Stel dat protestanten een hereniging met Rome al zouden willen, hoe zou het dan kunnen? Natuurlijk kunnen ze zich afmelden bij hun eigen kerk en aansluiten bij de Rooms-Katholieke Kerk. Maar dan is er geen bezinning op de kerkelijke en theologische verschillen en lukt het ook niet je protestantse eigenheid te behouden. Aansluitend bij Vaticanum II formuleerden twee rooms-katholieke theologen, Heinrich Fries en Karl Rahner, destijds een opmerkelijk alternatief: laten protestantse kerken ‘deelkerken’ worden in de Romana. Wat houdt dat voorstel in en hoe haalbaar is het vandaag?

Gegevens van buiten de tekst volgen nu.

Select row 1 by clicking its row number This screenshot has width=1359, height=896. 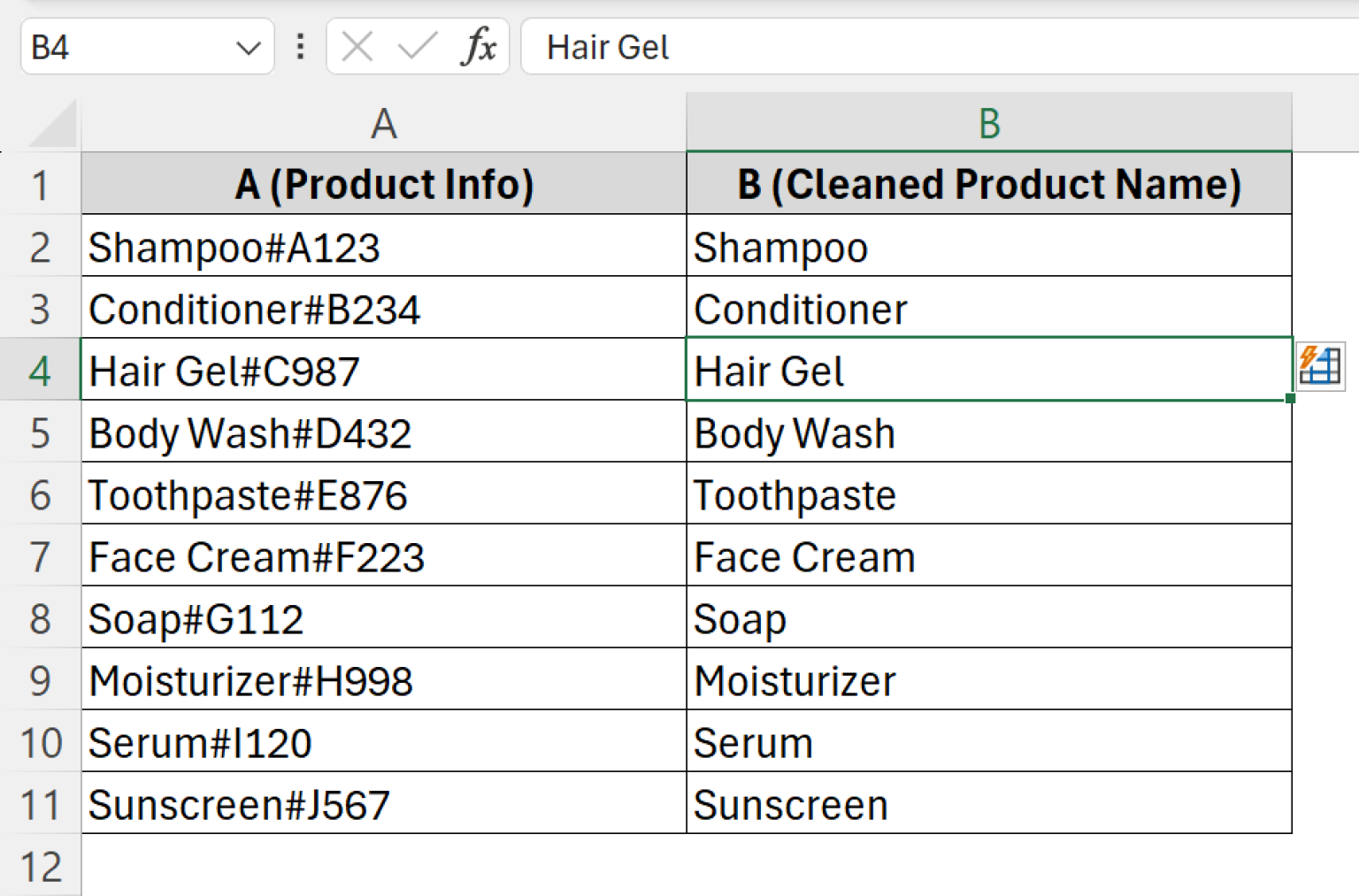pos(40,184)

Je zou kunnen zeggen dat de vraag naar het ‘hoe’ van hereniging met Rome niet zo belangrijk is. Zolang je geen hereniging wilt, is ze immers niet aan de orde. En zodra je wél hereniging wilt, vind je wel een manier om die te bereiken. Daarom gaan aan de vraag naar de praktische vormgeving andere vragen vooraf. Allereerst die van de inhoudelijke oecumene: hoe vinden we voldoende overeenstemming in geloven en belijden? Vervolgens die van de receptieve oecumene: waar zouden we van elkaars unieke gaven kunnen leren? En tenslotte die van de spirituele oecumene: hoe leren we elkaar daadwerkelijk kennen en waarderen in gebed en gesprek, lofprijzing, missie en diaconaat? Zonder deze dimensies blijft kerkelijke hereniging een lege huls. Daarom moeten ze nadrukkelijk mee-bedacht worden in elke bezinning op kerkelijke hereniging.

Geünieerde kerken
Fries en Rahner wezen destijds op de zogeheten ‘geünieerde kerken’. Dat zijn oosterse kerken, zowel in het Midden-Oosten en Noord-Afrika als in Oost-Europa, die in gemeenschap met Rome leven door het pauselijk gezag te erkennen. Fries en Rahner suggereerden een soortgelijke constructie voor de kerken van de Reformatie. Ook deze zouden dan in hoge mate zichzelf kunnen blijven en hun kerkelijk leven voort kunnen zetten naast bestaande parochies en bisdommen in hetzelfde gebied. Belangrijkste voorwaarde zou de erkenning zijn van het primaat van de paus als symbool van kerkelijke eenheid en borging van de gemeenschappelijke leer. Daarbij zou het gaan om het pausschap zoals dat in het eerste millennium gestalte kreeg, dus niet om latere ontwikkelingen als de pauselijke onfeilbaarheidsleer.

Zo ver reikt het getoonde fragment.